RECORDS PROVIDED
------------------------------------------------------------------------

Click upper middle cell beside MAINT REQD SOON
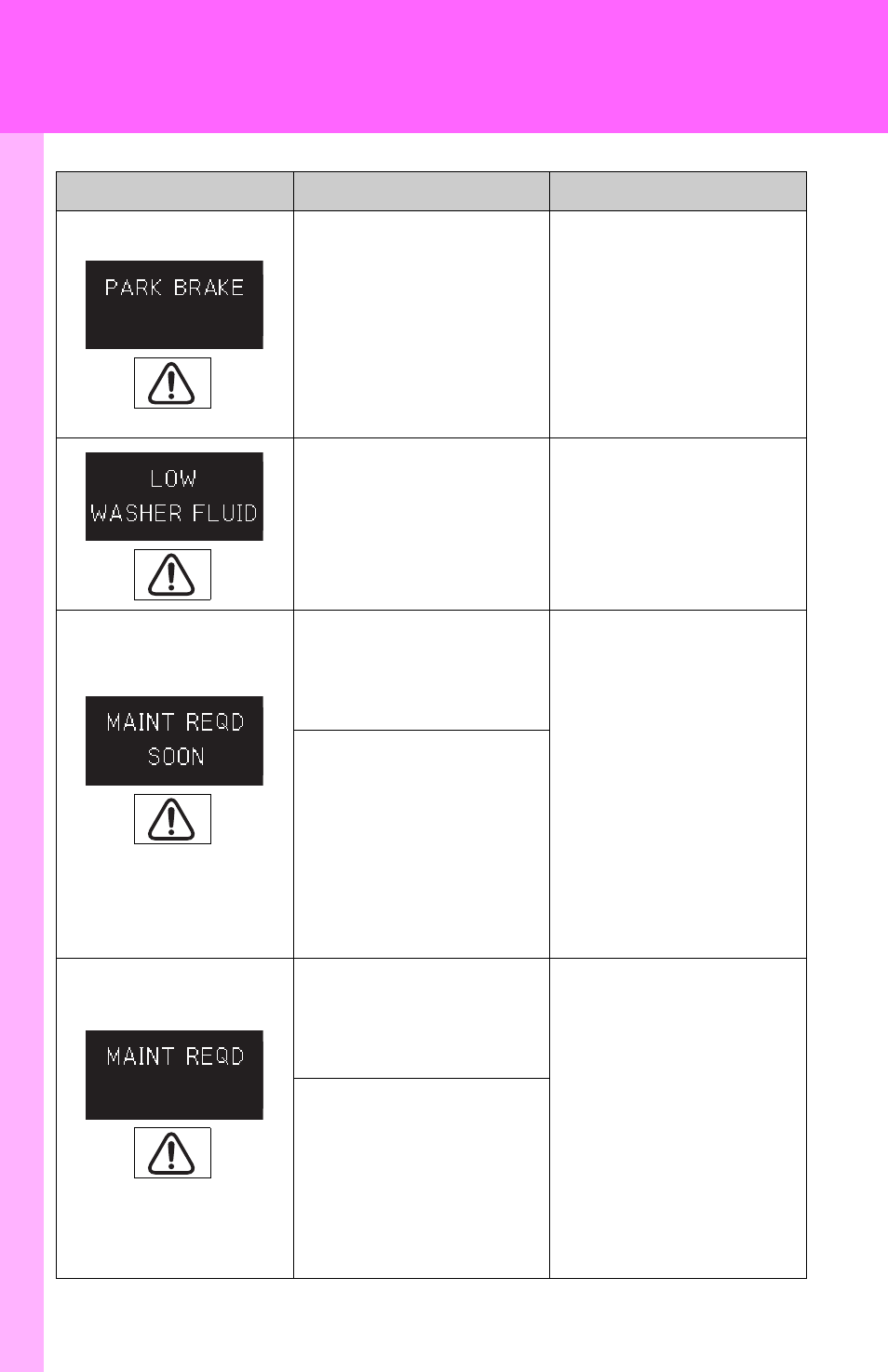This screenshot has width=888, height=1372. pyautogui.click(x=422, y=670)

------------------------------------------------------------------------

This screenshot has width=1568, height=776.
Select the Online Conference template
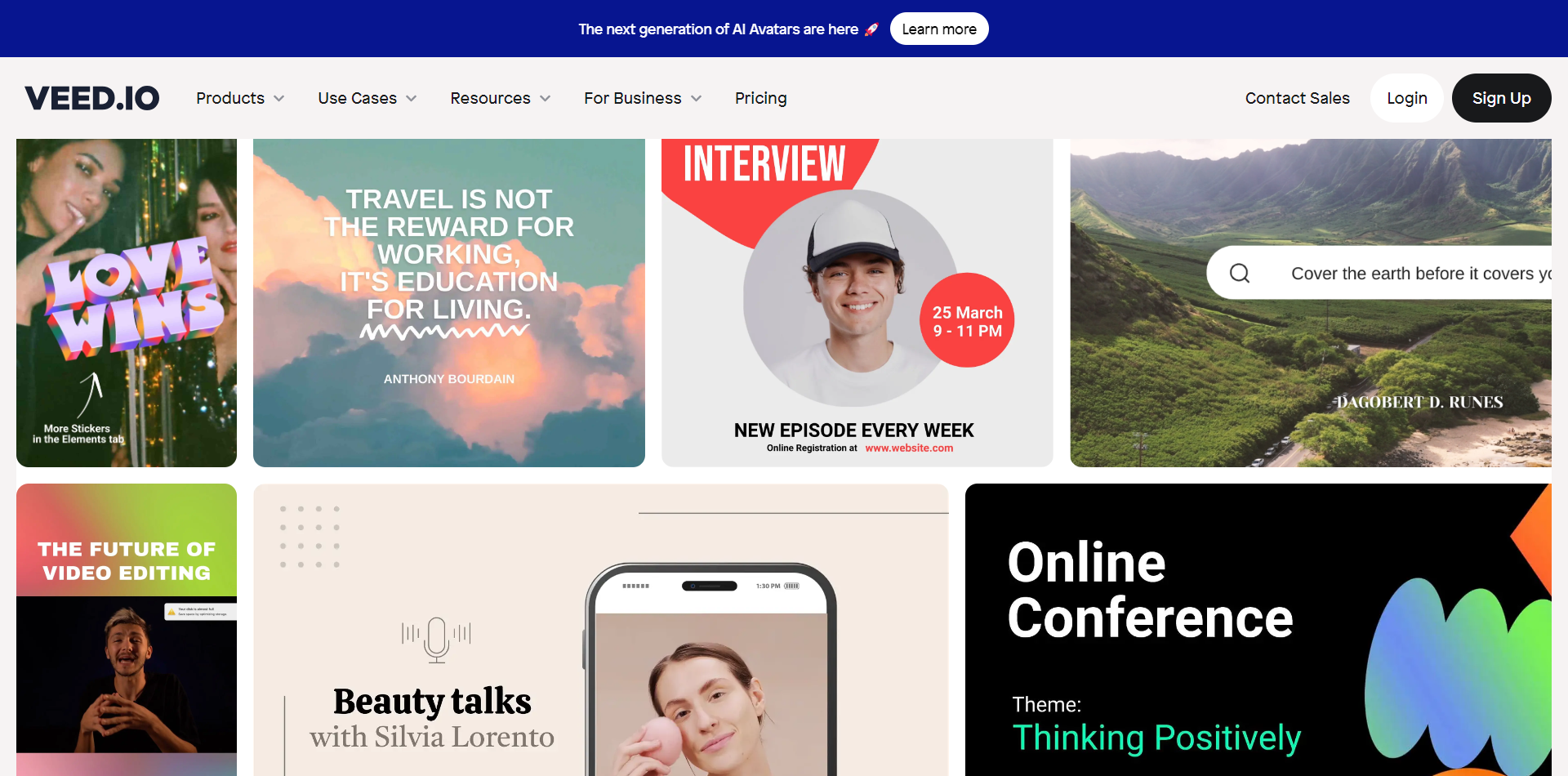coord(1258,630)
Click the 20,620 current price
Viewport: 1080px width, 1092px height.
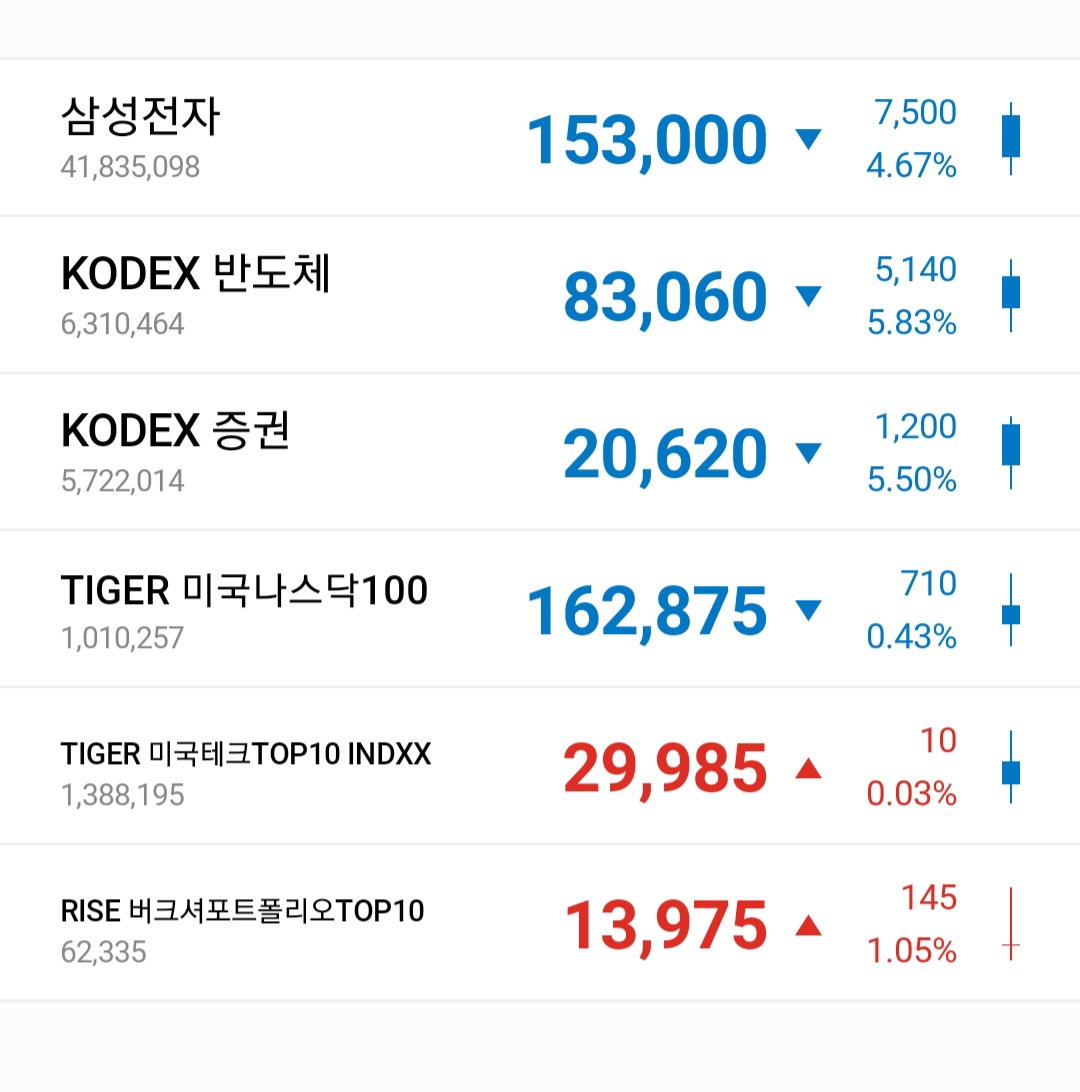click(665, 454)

------------------------------------------------------------------------

WHAT YOU WILL DO
Format the items starting with the line that contains "This screenshot has width=1568, height=776." and going on through the line that contains "click(665, 454)" as a two-column CSV with the headers instruction and location. Each row holds one item's text and its answer, each in a single quoted field with line breaks replaced by spaces, and the images are omitted.

EXERCISE RESULT
instruction,location
"This screenshot has width=1568, height=776. Select the Online Conference template","coord(1258,630)"
"Click the 20,620 current price Viewport: 1080px width, 1092px height.","click(665, 454)"